The Yellow Wall-paper by Charlotte Perkins Stetson is a Gothic short story about a woman who is taken to a remote house by her husband. She is suffering from what seems like a mild mental illness, (a baby is mentioned so it is perhaps post-natal depression) at the beginning of the story the narrator is neurotic but still fairly clear-headed. The narrative describes her isolation and the deterioration of her mind. The room she is locked in is almost empty, and the only thing to stimulate her mind is the pattern on the wall-paper (hence the title).
I found the story very frightening, because it highlights how, in living memory we had such a appallingly small understanding of mental health. The narrator’s husband-physician is incredibly patronising towards her, even allowing for the fact that she is unwell and possibly a little younger than him. I sometimes get the impression that in the Victorian era you were either ‘mad’ or’ sane’. And once you were classified as ‘mad’ your family and doctors could do whatever they felt best with you. In actual fact the human mind is a very complex thing and there are all sorts of shades of grey between sanity and madness. I read some research a few years ago by Simon Baron-Cohen, into the nature of Autism. He suggests that different people’s minds process in different ways, and that the mental illness we call ‘Autism’, is a more extreme version of the ‘male’ or ‘systematising’ brain. As long as a person does no harm to them self or others why not just accept them for how they are?

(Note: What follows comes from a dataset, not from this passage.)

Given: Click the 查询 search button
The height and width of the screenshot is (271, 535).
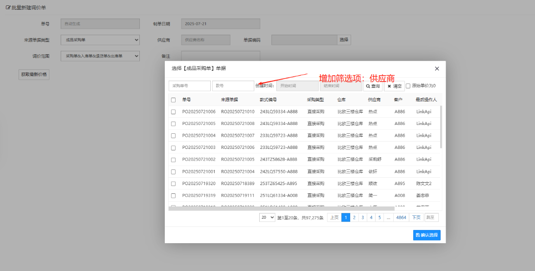Looking at the screenshot, I should point(373,86).
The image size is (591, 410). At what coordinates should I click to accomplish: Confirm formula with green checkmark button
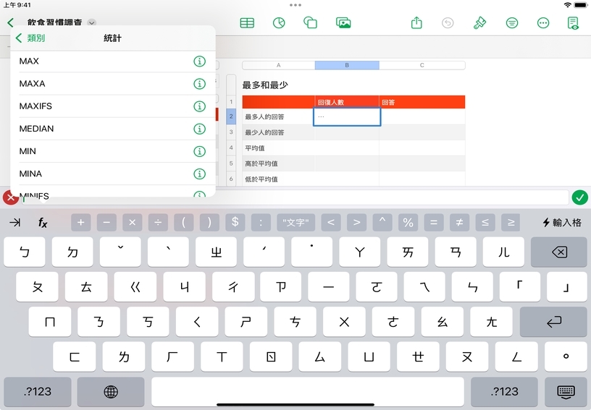point(579,197)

There was an asylum near to where I grew up (back in the day when they still had asylums), where the patients were allowed to wander around the town, and walk along the seafront. None of them were dangerous, and they had enough presence of mind to navigate the small town. It was a pretty and safe neighbourhood, so I suspect the freedom and mental stimulation was very therapeutic for them. Even if the condition is incurable, surely it’s important to give these patients as much comfort and enjoyment as we can.
C P Stetson suggests in The Yellow Wall-paper that the boredom and isolation turn the mild mental illness into full-blown psychosis. The story is told in the first person, and uses the motif of the ‘unreliable narrator’. The story may have an autobiographical tilt, which makes it all the more chilling.
Bret Easton Ellis uses a similar device in American Psycho. (Please don’t read this if you’re squeamish, it’s good but really disturbing, the clue is in the title.) The story is told in the first person by the protagonist, initially he is neurotic and obsessive but able to hold down a job and function in society. He becomes increasingly unhinged throughout the novel. His deranged state of mind is brought about by his heavy use of prescription and non-prescription drugs. I like that his psychosis is somewhat self-induced in this way, unlike the heroine of The Yellow Wall-paper, who is essentially a prisoner. American Psycho and The Yellow Wall-paper are written in the present tense, this is fairly unusual in fiction, but it works really well.
Very often novels and short stories are narrated by some sort of observer, this can give a good all-round perspective on the events in the story, but it can be more exciting to be inside the mind of the character, even if we don’t entirely understand everything which is going on. This device is particularly pertinent for stories about the battle between madness and sanity.